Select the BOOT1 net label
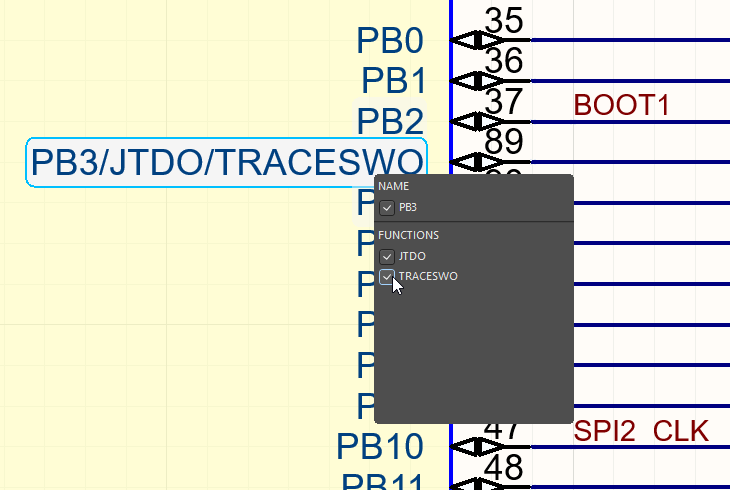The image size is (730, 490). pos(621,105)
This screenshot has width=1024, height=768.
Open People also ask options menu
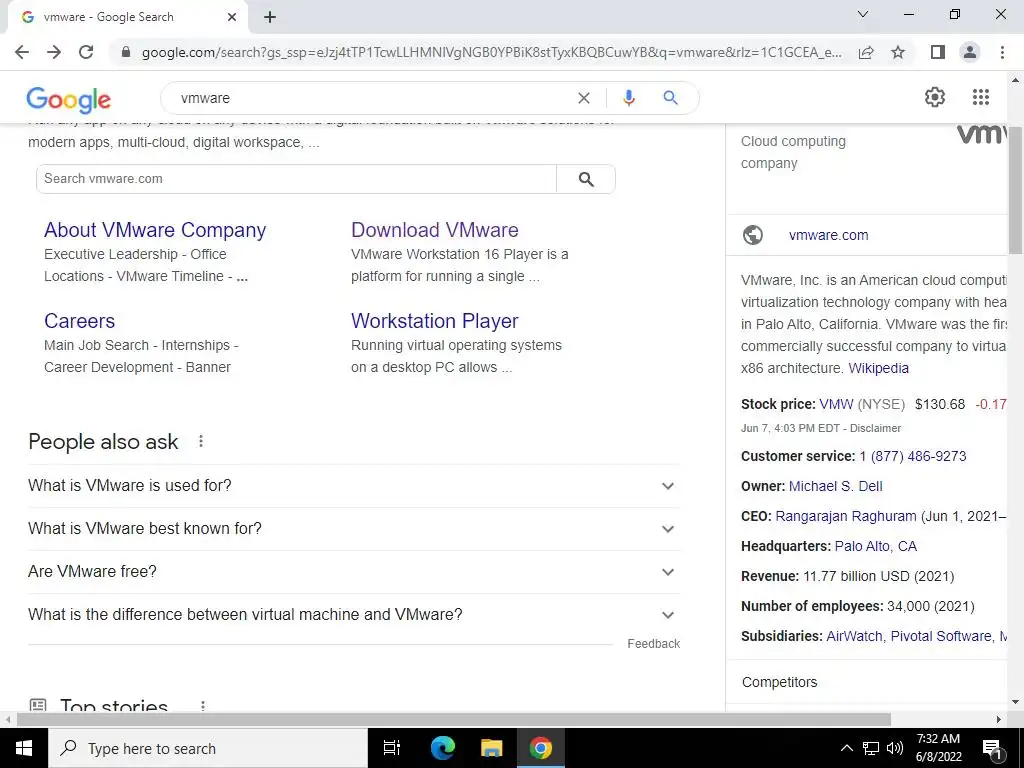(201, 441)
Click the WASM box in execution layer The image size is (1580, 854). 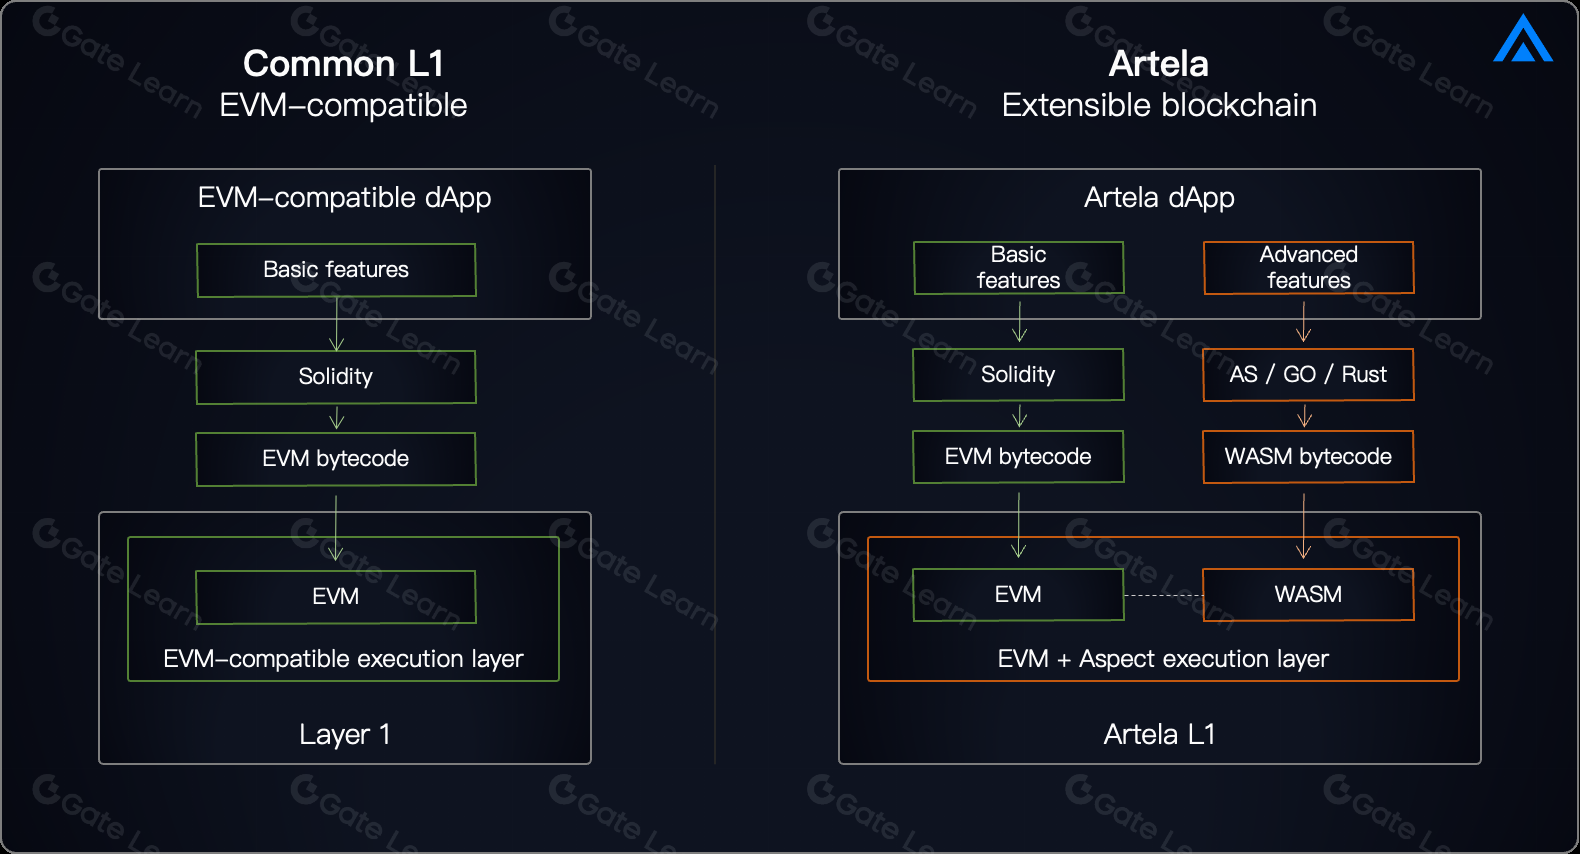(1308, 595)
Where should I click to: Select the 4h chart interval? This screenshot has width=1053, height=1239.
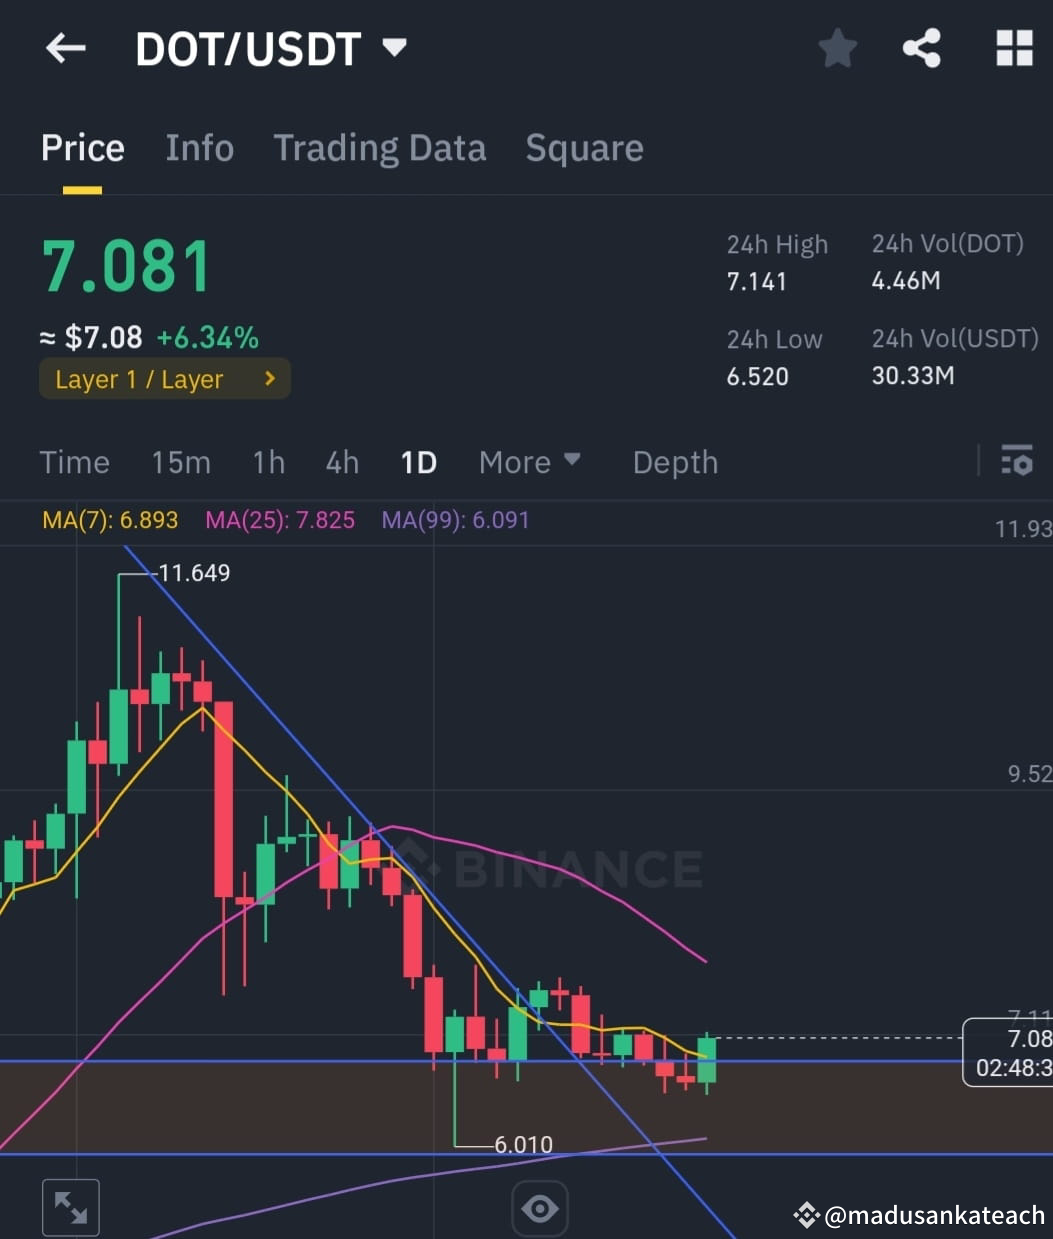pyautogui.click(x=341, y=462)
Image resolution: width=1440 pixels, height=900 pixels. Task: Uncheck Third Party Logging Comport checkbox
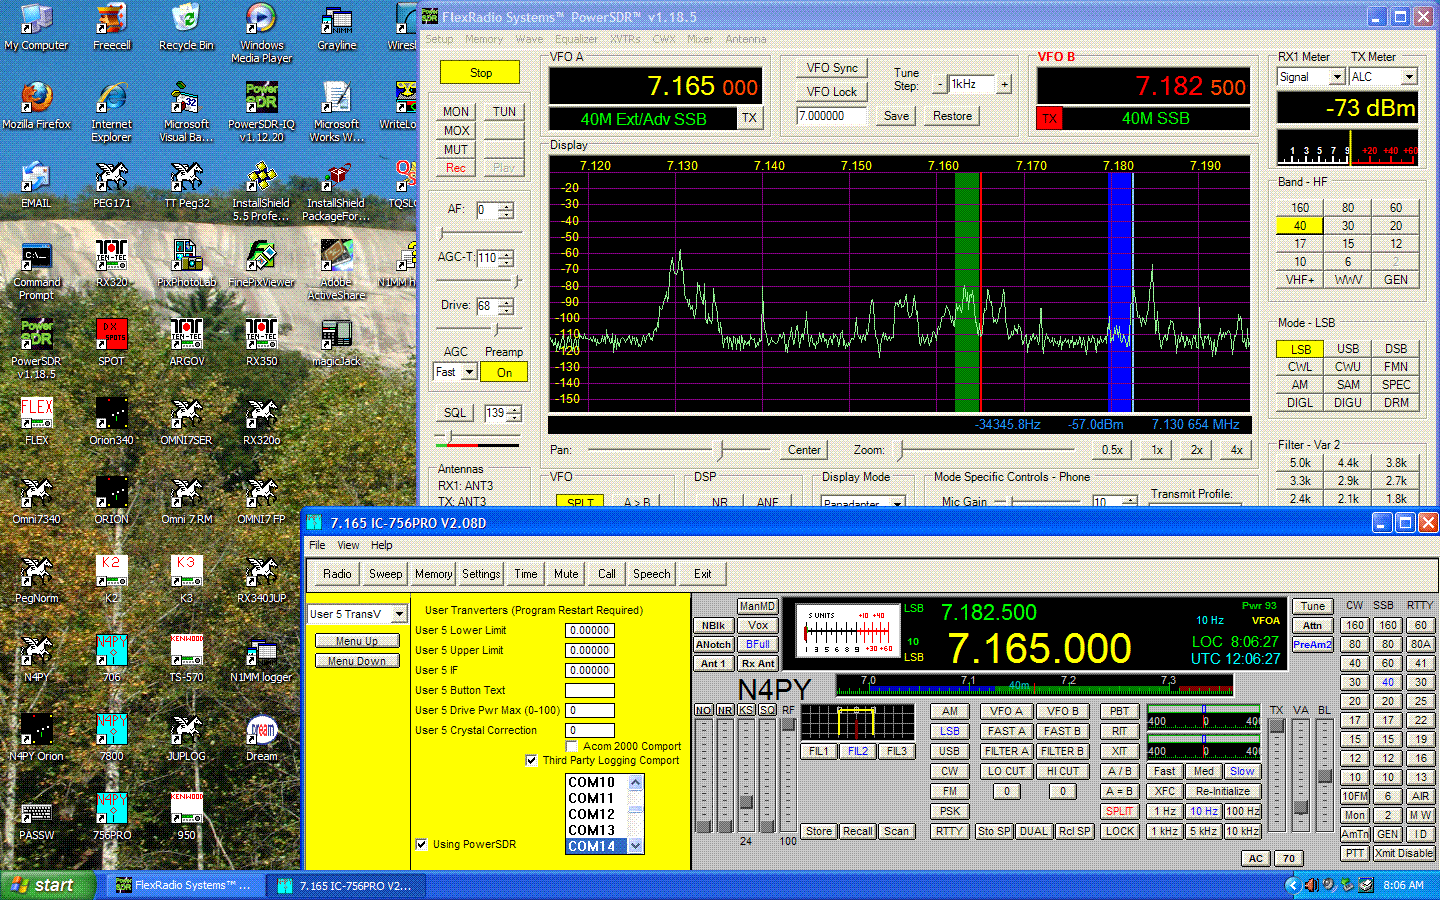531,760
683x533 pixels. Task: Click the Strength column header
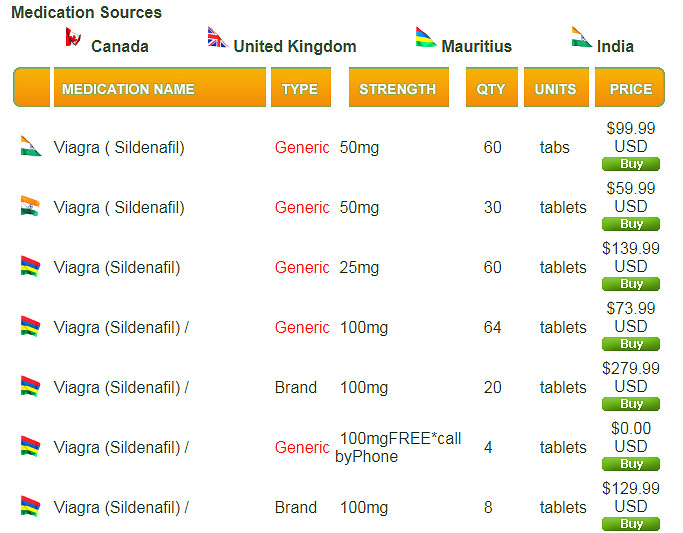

**Goal of the exercise:**
An exact copy of the lines from the one with "Where should I" through the end of the records: produce that and nothing more, leaving out the pictures.

**Task response:**
Where should I click to: Select the 4h chart interval? This screenshot has width=1053, height=1239.
pyautogui.click(x=341, y=462)
Image resolution: width=1440 pixels, height=900 pixels. Task: Uncheck Third Party Logging Comport checkbox
531,760
683x533 pixels. Task: Click the Strength column header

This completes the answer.